* **INSTRUCTIONS TO FOLLOW**: All the data below should be printed again without a single difference.

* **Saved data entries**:

****************************************

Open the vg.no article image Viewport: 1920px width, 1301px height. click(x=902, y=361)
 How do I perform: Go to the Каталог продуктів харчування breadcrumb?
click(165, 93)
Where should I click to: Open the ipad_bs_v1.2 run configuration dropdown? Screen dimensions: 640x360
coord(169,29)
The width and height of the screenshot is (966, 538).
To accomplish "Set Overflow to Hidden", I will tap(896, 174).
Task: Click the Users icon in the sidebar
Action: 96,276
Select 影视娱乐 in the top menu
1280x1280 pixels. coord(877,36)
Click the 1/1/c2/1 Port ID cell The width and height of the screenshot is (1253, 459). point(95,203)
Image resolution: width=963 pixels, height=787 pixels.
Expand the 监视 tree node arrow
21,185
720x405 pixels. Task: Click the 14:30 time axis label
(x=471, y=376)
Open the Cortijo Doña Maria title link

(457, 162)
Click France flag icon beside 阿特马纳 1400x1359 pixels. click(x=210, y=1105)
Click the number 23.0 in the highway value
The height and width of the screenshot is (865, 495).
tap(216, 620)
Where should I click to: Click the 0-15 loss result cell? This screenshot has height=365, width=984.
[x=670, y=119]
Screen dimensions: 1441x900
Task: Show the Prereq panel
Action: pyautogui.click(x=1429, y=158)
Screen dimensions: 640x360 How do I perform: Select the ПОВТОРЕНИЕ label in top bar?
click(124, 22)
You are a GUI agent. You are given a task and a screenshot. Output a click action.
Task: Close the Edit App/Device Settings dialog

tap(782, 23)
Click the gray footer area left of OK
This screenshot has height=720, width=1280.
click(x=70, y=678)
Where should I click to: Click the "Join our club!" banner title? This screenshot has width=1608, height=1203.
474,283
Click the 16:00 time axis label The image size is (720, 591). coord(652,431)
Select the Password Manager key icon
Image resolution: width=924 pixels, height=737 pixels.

****************************************

* **ANSWER TO THIS EXERCISE**:
Open the vg.no article image Viewport: 1920px width, 1301px height. click(x=902, y=361)
 How do I perform: Go to the Каталог продуктів харчування breadcrumb?
click(165, 93)
Where should I click to: Open the ipad_bs_v1.2 run configuration dropdown? Screen dimensions: 640x360
coord(169,29)
The width and height of the screenshot is (966, 538).
To accomplish "Set Overflow to Hidden", I will tap(896, 174).
Task: Click the Users icon in the sidebar
Action: 96,276
Select 影视娱乐 in the top menu
1280x1280 pixels. coord(877,36)
Click the 1/1/c2/1 Port ID cell The width and height of the screenshot is (1253, 459). point(95,203)
Image resolution: width=963 pixels, height=787 pixels.
Expand the 监视 tree node arrow
21,185
720x405 pixels. Task: Click the 14:30 time axis label
(x=471, y=376)
Open the Cortijo Doña Maria title link

(457, 162)
Click France flag icon beside 阿特马纳 1400x1359 pixels. click(x=210, y=1105)
Click the number 23.0 in the highway value
The height and width of the screenshot is (865, 495).
tap(216, 620)
Where should I click to: Click the 0-15 loss result cell? This screenshot has height=365, width=984.
[x=670, y=119]
Screen dimensions: 1441x900
Task: Show the Prereq panel
Action: pyautogui.click(x=1429, y=158)
Screen dimensions: 640x360 How do I perform: Select the ПОВТОРЕНИЕ label in top bar?
click(124, 22)
You are a GUI agent. You are given a task and a screenshot. Output a click action.
Task: Close the Edit App/Device Settings dialog

tap(782, 23)
Click the gray footer area left of OK
This screenshot has height=720, width=1280.
click(x=70, y=678)
Where should I click to: Click the "Join our club!" banner title? This screenshot has width=1608, height=1203.
474,283
Click the 16:00 time axis label The image size is (720, 591). coord(652,431)
Select the Password Manager key icon
Image resolution: width=924 pixels, height=737 pixels.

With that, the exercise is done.